Robotization is increasingly used in the agriculture since the last few decades. It is progressively replacing the human workforce that is deserting the agricultural sector, partly because of the harshness of its activities and health risks they may present. Moreover, robotization aims to improve efficiency and competitiveness of the agricultural sector. However, it leads to several research and development challenges regarding robots supervision, control and optimization. This paper presents a simulation and optimization approach for the optimization of robotized treatment tasks using type-c ultraviolet radiation in horticulture. The optimization of tasks scheduling problem is formalized and a heuristic and a genetic algorithms are proposed to solve it.

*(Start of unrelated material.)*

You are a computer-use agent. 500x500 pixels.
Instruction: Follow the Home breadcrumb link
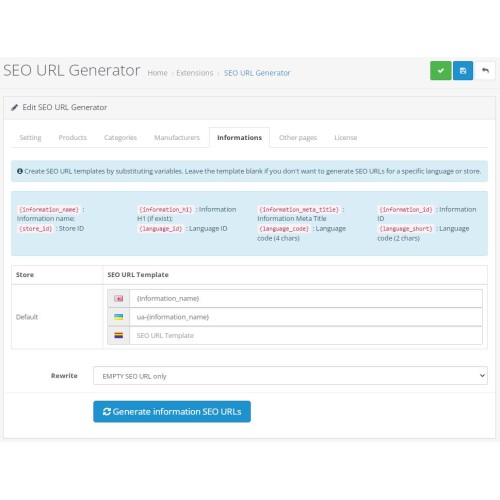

These algorithms are evaluated compared to an exact method using a multi-agent-based simulation approach. The simulator takes into account the evolution of the disease during time and simulates the execution of treatment tasks by the robot.

Suggested Citation

  • Merouane Mazar & M’hammed Sahnoun & Belgacem Bettayeb & Nathalie Klement & Anne Louis, 2022. "Simulation and optimization of robotic tasks for UV treatment of diseases in horticulture," Operational Research, Springer, vol. 22(1), pages 49-75, March.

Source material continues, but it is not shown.